--- DATASET Enclosed Below ---

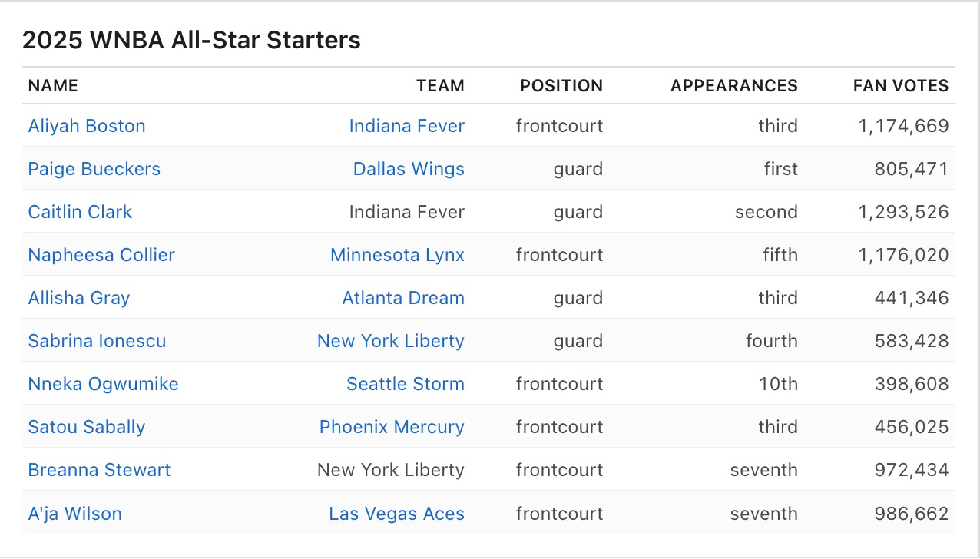Open Aliyah Boston player link
Screen dimensions: 980x559
coord(87,126)
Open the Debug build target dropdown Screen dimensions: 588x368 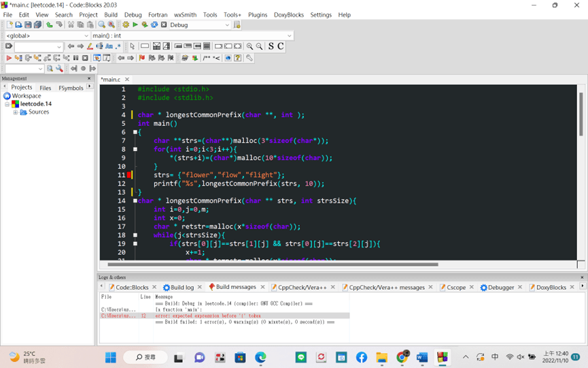click(227, 25)
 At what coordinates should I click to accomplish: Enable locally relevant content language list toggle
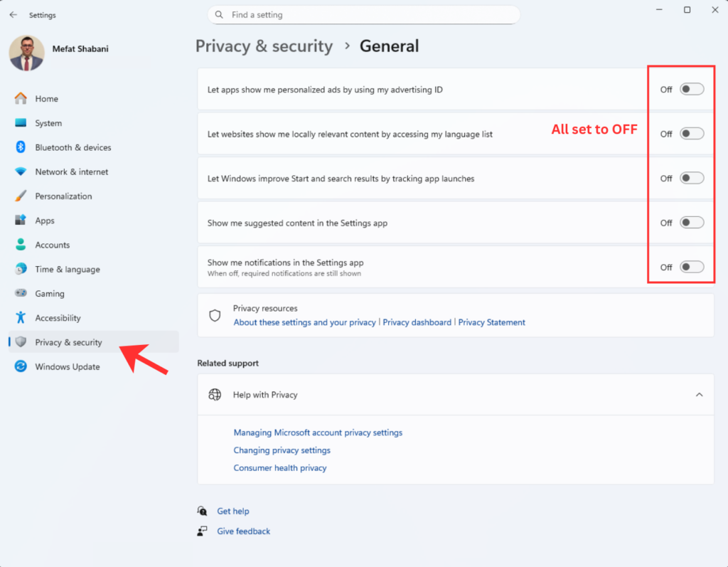tap(692, 134)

--- End of Enclosed DATASET ---

WHAT THIS TASK INVOLVES: Transcribe the lines that run from the line bearing "At what coordinates" through the last line of the data. Keep the wording exact and leave out every picture.

SOLVED EXERCISE:
 At what coordinates should I click to accomplish: Enable locally relevant content language list toggle
tap(692, 134)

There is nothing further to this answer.